Mapping network transforms latent to style vector
AdaIN (Adaptive Instance Normalization) injects style at each layer
Enables control over different aspects (pose, hair, background)

Modern GAN Architectures

StyleGAN2/3

Path length regularization: Encourages smooth latent space
Skip connections in mapping network: Better style mixing
Lazy regularization: Apply regularization every 16 steps

BigGAN

Class-conditional generation: Control output class
Truncation trick: Trade diversity for quality
Large-scale training: Batch size 2048, 256 GPUs

VQGAN

Vector quantization: Discrete latent space
Transformer decoder: Model spatial relationships
Perceptual loss: Better visual quality

Evaluation Metrics

Metric	What it Measures	How to Compute
FID	Quality + diversity	Distance between feature distributions
IS	Quality only	Entropy of classifier predictions
LPIPS	Perceptual similarity	Feature distance in VGG space
Precision/Recall	Quality vs diversity	Volume of learned manifold

Follow-Up Questions

Q: How does StyleGAN achieve style mixing? A: By mixing latent codes at different layers of the generator, you can control different aspects: coarse styles (pose) from early layers, fine styles (color) from later layers.
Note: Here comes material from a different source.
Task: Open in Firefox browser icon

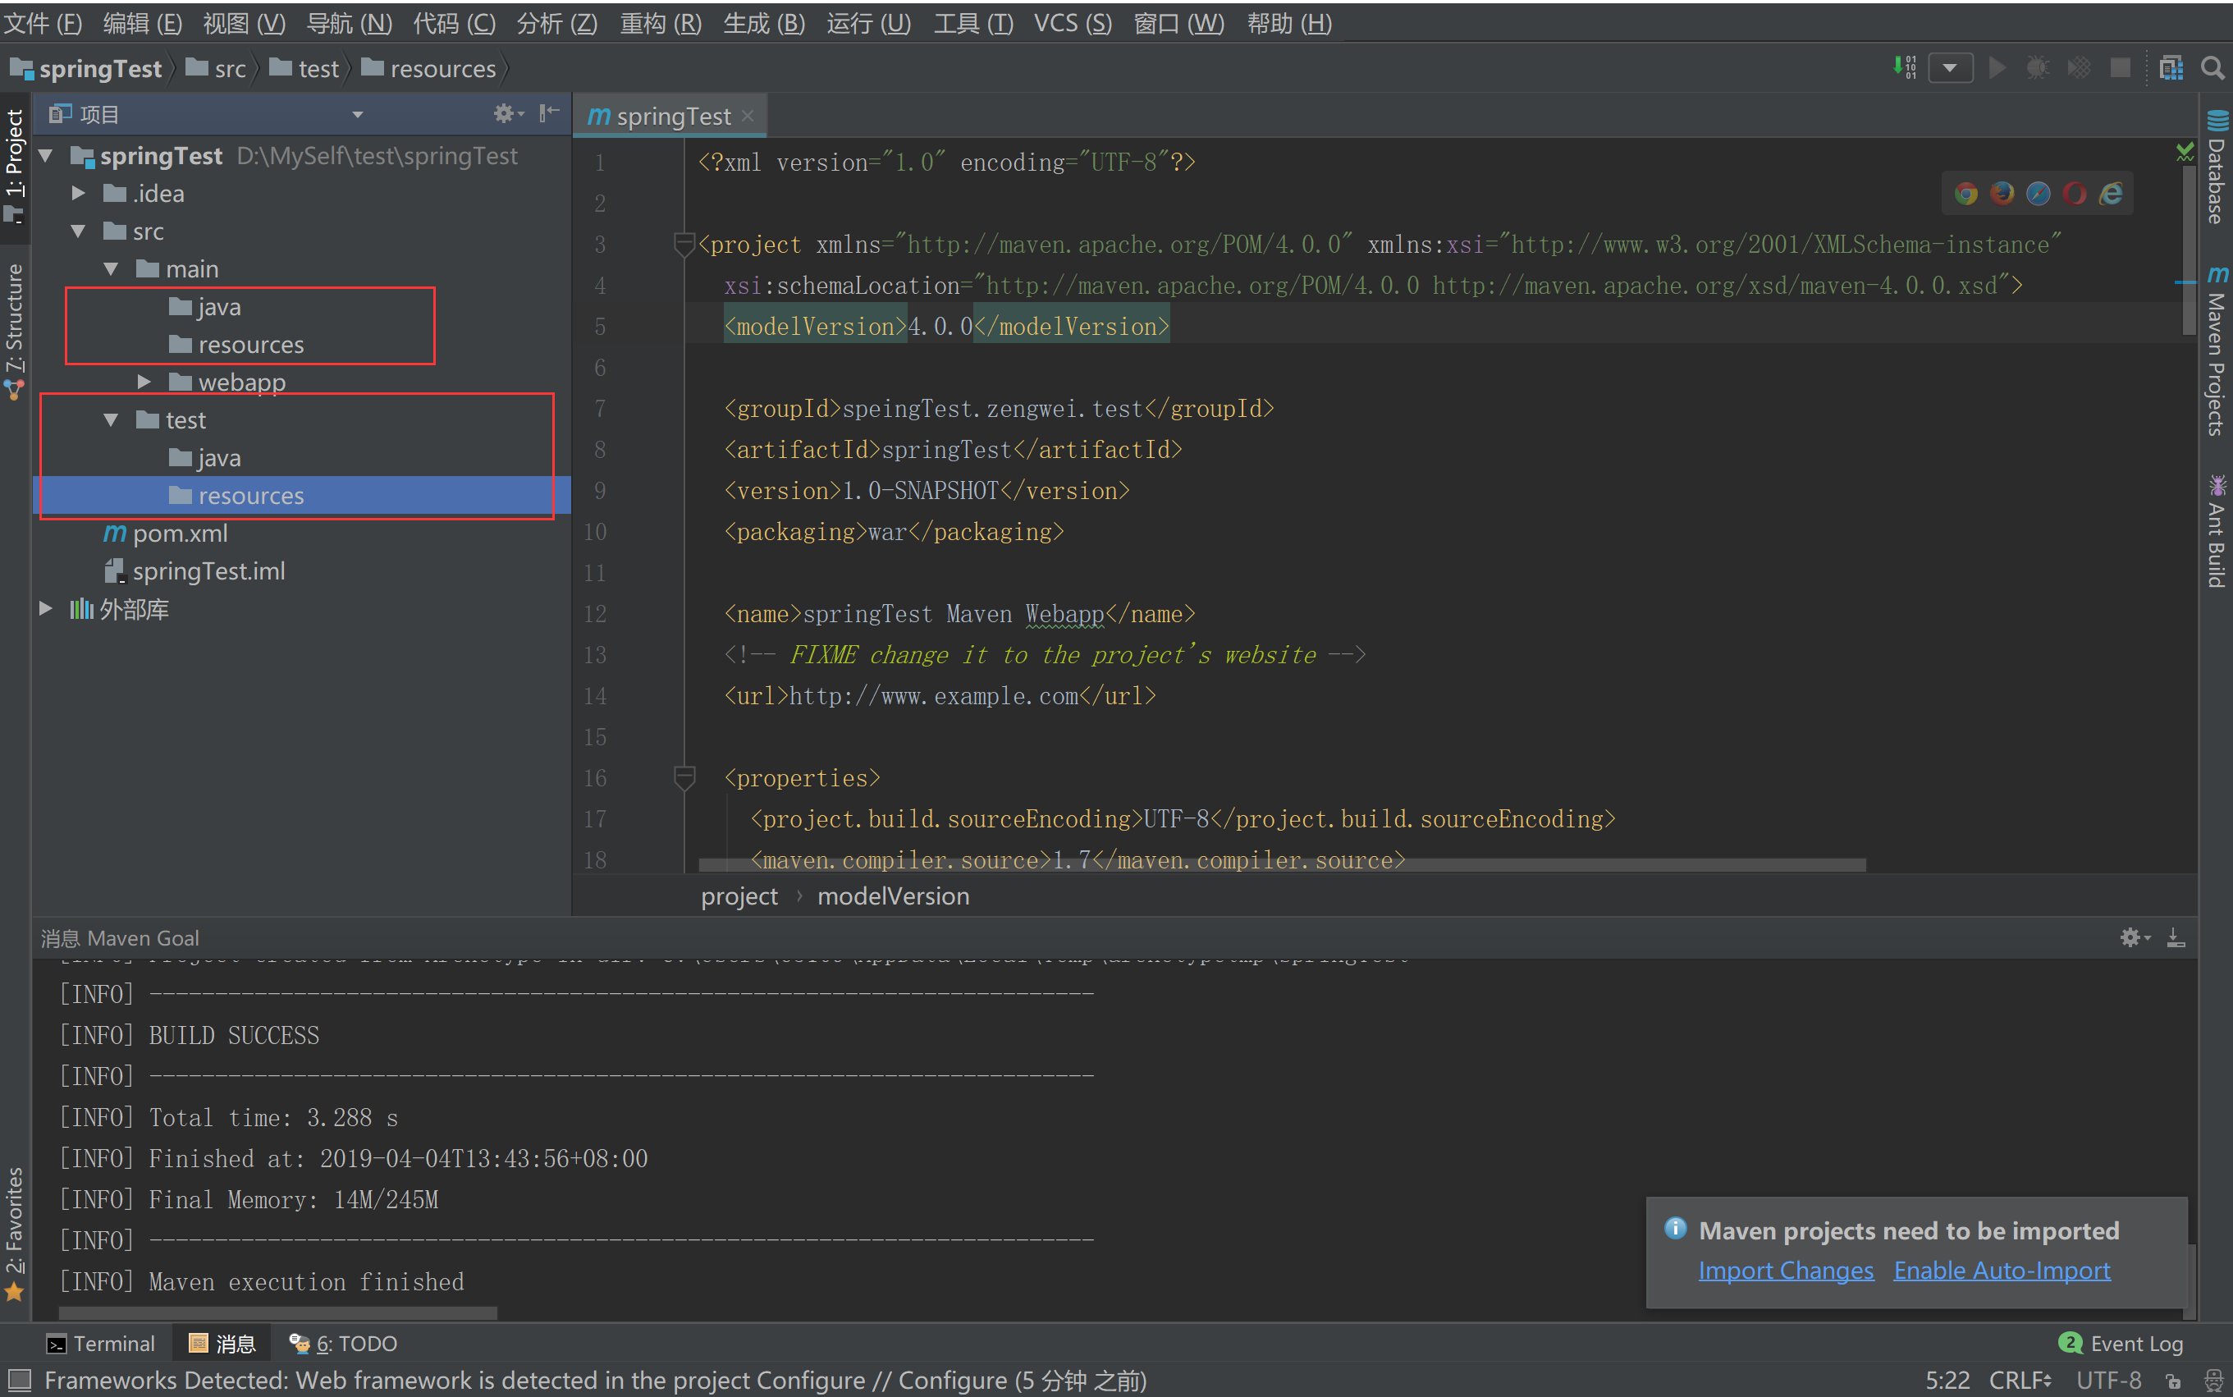Action: [x=2001, y=193]
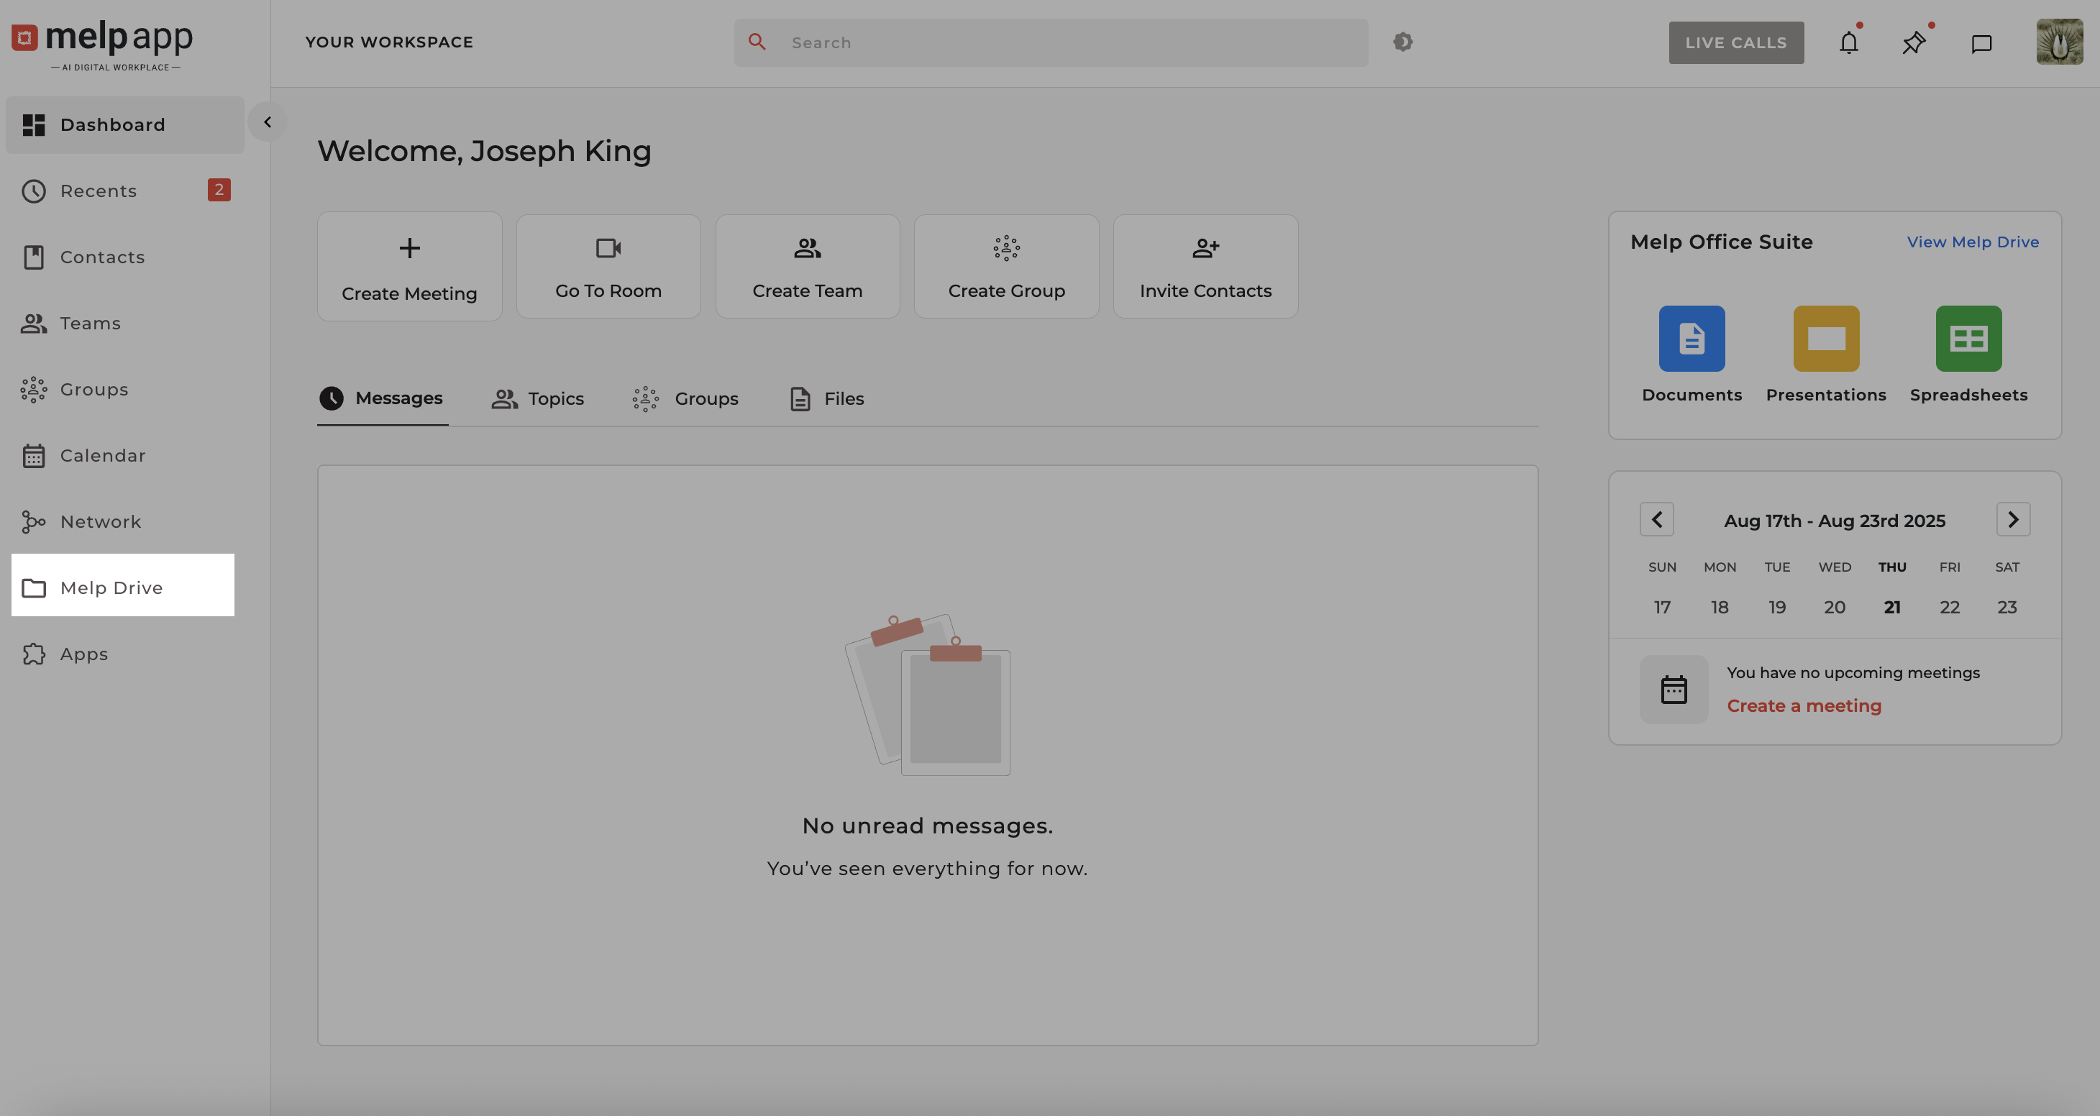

Q: What is the relationship between GANs and VAEs? A: Both are generative models but with different objectives. GANs minimize divergence between distributions; VAEs maximize variational lower bound. GANs produce sharper images; VAEs provide better coverage.

Q: Can GANs generate text? A: Difficult due to discrete nature of text. Most text generation uses autoregressive models (GPT) or diffusion models. GANSynth exists for music.